The Danger of Crossing ‟Ecological Planetary Boundaries”

By Matthieu Ricard on October 28, 2011

The Mind and Life XXIII meeting on ‟Ecology, Ethics, and Interdependence” recently took place in Dharamsala, India, with His Holiness the Dalai Lama and a host of eminent scientists and thinkers. (These meetings can be seen on Youtube, or on, and

Professor Diana Liverman from the University of Arizona was the first speaker. She gave an impressive explanation of the acceleration of some of the factors (i.e. human population, water use, damming of rivers, use of fertilizers, paper consumption, number of vehicles, and so on) that have occurred since the 1950s and that now defines a new era for our planet. This era is called the anthropocene era, (literally the era of humans). It is an era during which, for the first time in history, human activities deeply modify (and at this time degrade) the global system that sustains life on our planet.

Professor Liverman also explained the concept of ‟planetary boundaries.” She defined nine planetary boundaries that, when crossed, can have destructive and even catastrophic effects on the planet. The nine boundaries concern climate change, biodiversity loss, nitrogen in the atmosphere and phosphorous in the oceans, stratospheric ozone depletion, ocean acidification, global fresh water use, changes in land use, atmosphere aerosol loading, and chemical pollution.

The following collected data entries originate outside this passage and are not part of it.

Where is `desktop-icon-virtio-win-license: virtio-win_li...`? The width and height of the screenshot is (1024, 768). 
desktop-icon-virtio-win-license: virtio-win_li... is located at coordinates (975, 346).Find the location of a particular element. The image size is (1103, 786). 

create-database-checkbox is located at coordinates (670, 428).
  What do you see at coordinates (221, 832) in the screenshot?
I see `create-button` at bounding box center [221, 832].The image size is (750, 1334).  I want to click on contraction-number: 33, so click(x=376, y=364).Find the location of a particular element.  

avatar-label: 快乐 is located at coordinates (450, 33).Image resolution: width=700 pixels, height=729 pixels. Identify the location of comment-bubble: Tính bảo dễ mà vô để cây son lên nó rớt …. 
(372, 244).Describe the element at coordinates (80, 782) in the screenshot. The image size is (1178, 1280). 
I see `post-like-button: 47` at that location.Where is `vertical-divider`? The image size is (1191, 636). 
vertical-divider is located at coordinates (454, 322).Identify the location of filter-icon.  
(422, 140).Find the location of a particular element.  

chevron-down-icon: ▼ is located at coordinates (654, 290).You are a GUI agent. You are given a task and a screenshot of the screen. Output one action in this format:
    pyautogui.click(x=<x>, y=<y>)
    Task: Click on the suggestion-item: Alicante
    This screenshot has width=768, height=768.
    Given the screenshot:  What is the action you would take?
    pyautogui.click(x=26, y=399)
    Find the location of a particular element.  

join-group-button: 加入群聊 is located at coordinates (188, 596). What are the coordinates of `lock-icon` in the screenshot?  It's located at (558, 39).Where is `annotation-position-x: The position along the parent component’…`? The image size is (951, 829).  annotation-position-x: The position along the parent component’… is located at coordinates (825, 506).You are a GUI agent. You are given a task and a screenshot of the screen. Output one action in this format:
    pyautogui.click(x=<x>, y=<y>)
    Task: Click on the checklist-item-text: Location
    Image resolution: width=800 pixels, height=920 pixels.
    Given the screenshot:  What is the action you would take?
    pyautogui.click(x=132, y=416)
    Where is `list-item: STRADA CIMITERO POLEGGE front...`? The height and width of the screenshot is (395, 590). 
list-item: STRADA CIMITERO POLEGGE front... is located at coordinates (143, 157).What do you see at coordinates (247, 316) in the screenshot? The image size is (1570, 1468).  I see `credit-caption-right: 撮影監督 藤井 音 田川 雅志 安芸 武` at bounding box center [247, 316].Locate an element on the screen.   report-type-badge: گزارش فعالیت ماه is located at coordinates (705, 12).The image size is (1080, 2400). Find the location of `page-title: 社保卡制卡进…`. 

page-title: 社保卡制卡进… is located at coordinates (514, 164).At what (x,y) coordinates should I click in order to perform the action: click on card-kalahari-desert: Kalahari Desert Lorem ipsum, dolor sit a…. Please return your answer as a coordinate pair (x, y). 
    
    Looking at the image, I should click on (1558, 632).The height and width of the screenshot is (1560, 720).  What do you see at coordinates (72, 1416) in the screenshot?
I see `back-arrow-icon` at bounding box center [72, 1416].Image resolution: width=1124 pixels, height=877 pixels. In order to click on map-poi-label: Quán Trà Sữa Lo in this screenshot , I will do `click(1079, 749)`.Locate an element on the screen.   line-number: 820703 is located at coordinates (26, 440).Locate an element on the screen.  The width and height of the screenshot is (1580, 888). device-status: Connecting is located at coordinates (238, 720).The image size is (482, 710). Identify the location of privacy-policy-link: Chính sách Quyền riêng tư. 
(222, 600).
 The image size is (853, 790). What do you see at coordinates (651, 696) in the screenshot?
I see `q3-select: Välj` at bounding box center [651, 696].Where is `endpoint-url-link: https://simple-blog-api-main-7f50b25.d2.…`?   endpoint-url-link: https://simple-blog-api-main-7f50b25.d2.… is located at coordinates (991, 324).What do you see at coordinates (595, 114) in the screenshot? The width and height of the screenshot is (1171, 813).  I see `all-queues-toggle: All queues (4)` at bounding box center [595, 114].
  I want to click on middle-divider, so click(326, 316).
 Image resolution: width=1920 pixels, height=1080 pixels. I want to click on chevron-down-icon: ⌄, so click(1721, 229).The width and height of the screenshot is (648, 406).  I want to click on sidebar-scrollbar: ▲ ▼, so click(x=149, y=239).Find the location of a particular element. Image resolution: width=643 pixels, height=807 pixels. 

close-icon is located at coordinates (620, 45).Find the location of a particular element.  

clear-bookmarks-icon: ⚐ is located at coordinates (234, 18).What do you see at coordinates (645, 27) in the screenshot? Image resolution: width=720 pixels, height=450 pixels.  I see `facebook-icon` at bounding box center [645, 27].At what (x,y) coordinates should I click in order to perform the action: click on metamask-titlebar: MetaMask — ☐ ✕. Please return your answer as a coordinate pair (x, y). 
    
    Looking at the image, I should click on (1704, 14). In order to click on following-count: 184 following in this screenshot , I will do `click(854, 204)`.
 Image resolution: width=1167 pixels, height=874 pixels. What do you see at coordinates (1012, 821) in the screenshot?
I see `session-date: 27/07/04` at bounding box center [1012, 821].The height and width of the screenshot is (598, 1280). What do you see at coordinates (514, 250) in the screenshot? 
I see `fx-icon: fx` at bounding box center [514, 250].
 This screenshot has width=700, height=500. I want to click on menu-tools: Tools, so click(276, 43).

These factors need to be kept within certain boundaries in order to keep a safe distance from a threshold beyond which there could be a point of no return, and to give us time to change our course of action in order to lessen the degradation. As illustrated by the two diagrams shown below, in 1950 all the measured factors were still well within safe limits.

Today three major factors - climate change, biodiversity loss, and nitrogen flow - have crossed the safety boundaries and all the others are fast approaching their boundaries too. (A safety zone can be compared to the distance at which a car approaching a cliff that is somewhere ahead in the road, should slow down to avoid falling over into the abyss.) For most of these factors, scientists still do not know exactly when the damage will be irreversible once the safety zone is crossed.

It is already almost past the crucial time for all of us to finally realize the immense benefits of harnessing the best of human creativity and develop alternative technologies, apply simple ways to minimize our footprint on the planet, and cultivate a life of voluntary simplicity rather than continue free rein consumerism.